Perceived racial discrimination may impact kidney function

November 15, 2014

Philadelphia, PA (November 15, 2014) -- Perceived racial discrimination may contribute to disparities related to kidney disease, according to a study that will be presented at ASN Kidney Week 2014 November 11-16 at the Pennsylvania Convention Center in Philadelphia, PA.

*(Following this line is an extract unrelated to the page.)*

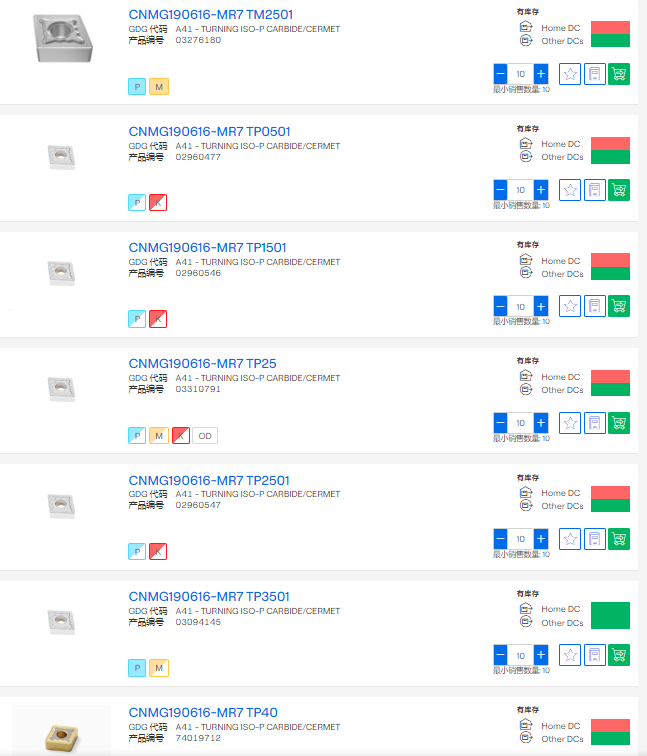The height and width of the screenshot is (756, 647).
Task: Star the CNMG190616-MR7 TP2501 product
Action: point(570,539)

Psychosocial factors such as perceived racial discrimination have been associated with chronic diseases, but little is known about the relationship between perceived racial discrimination and kidney function decline. Researchers led by Angedith Poggi-Burke, MPH and Deidra Crews, MD, FASN (National Institute on Aging and Johns Hopkins University School of Medicine, respectively) studied 1,574 adults with preserved kidney function in the Healthy Aging in Neighborhoods of Diversity across the Life Span (HANDLS) study (Baltimore City, Maryland). The team found that 20% of individuals perceived themselves to have been discriminated against 'a lot' because of their race. Such individuals were more likely to be African American and have a higher educational background, but they were more likely to be living in poverty than those who reported little-to-no perceived discrimination. Additionally, those who perceived 'a lot' of discrimination had higher systolic blood pressure but a lower prevalence of diabetes than those perceiving little-to-no discrimination.

Overall, perceived racial discrimination was linked with greater kidney function decline over 5 years of follow-up that was independent of socio-demographic, lifestyle, and health factors. When analyzed by race and sex, the link between perceived racial discrimination and kidney function decline remained only among African American women. Systolic blood pressure was responsible for 15% of this association.

"Perceived racial discrimination may contribute to disparities in kidney disease and might exert its effect on risk of kidney function decline through stress-related pathways," said Dr. Crews. "This study can serve as a basis for future studies focusing on psychosocial stressors and their potential contributions to the initiation and progression of kidney disease."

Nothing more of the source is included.